Instructions for the task
Reproduce the entire listing word for word.

Exercise inputs
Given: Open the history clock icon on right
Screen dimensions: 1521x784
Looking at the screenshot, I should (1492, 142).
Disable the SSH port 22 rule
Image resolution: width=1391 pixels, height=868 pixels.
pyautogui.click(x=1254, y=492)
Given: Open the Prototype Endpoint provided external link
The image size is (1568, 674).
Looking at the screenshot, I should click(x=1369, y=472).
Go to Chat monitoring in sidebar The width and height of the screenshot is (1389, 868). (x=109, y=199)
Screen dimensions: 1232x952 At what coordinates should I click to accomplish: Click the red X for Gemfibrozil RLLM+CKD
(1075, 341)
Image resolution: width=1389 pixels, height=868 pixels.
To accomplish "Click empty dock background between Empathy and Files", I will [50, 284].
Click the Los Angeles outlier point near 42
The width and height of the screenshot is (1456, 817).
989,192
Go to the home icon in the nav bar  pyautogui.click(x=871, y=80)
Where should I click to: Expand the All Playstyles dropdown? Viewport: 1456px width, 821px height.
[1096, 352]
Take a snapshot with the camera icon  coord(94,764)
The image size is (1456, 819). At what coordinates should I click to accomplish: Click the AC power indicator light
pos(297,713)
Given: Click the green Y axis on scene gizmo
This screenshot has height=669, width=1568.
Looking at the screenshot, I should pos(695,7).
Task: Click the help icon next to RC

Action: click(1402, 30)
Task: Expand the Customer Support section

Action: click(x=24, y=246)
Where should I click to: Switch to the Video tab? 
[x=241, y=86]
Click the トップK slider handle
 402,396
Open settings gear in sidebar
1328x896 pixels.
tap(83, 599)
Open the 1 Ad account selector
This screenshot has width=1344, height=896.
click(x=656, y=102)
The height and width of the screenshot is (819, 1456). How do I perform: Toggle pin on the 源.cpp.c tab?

Answer space
Given: Open the history clock icon on right
Screen dimensions: 1521x784
Looking at the screenshot, I should (1492, 142).
Disable the SSH port 22 rule
Image resolution: width=1391 pixels, height=868 pixels.
pyautogui.click(x=1254, y=492)
Given: Open the Prototype Endpoint provided external link
The image size is (1568, 674).
Looking at the screenshot, I should click(x=1369, y=472).
Go to Chat monitoring in sidebar The width and height of the screenshot is (1389, 868). (x=109, y=199)
Screen dimensions: 1232x952 At what coordinates should I click to accomplish: Click the red X for Gemfibrozil RLLM+CKD
(1075, 341)
Image resolution: width=1389 pixels, height=868 pixels.
To accomplish "Click empty dock background between Empathy and Files", I will [50, 284].
Click the Los Angeles outlier point near 42
The width and height of the screenshot is (1456, 817).
989,192
Go to the home icon in the nav bar  pyautogui.click(x=871, y=80)
Where should I click to: Expand the All Playstyles dropdown? Viewport: 1456px width, 821px height.
[1096, 352]
Take a snapshot with the camera icon  coord(94,764)
The image size is (1456, 819). At what coordinates should I click to accomplish: Click the AC power indicator light
pos(297,713)
Given: Click the green Y axis on scene gizmo
This screenshot has height=669, width=1568.
Looking at the screenshot, I should pos(695,7).
Task: Click the help icon next to RC

Action: click(1402, 30)
Task: Expand the Customer Support section

Action: click(x=24, y=246)
Where should I click to: Switch to the Video tab? 
[x=241, y=86]
Click the トップK slider handle
 402,396
Open settings gear in sidebar
1328x896 pixels.
tap(83, 599)
Open the 1 Ad account selector
This screenshot has width=1344, height=896.
click(x=656, y=102)
The height and width of the screenshot is (819, 1456). How do I perform: Toggle pin on the 源.cpp.c tab?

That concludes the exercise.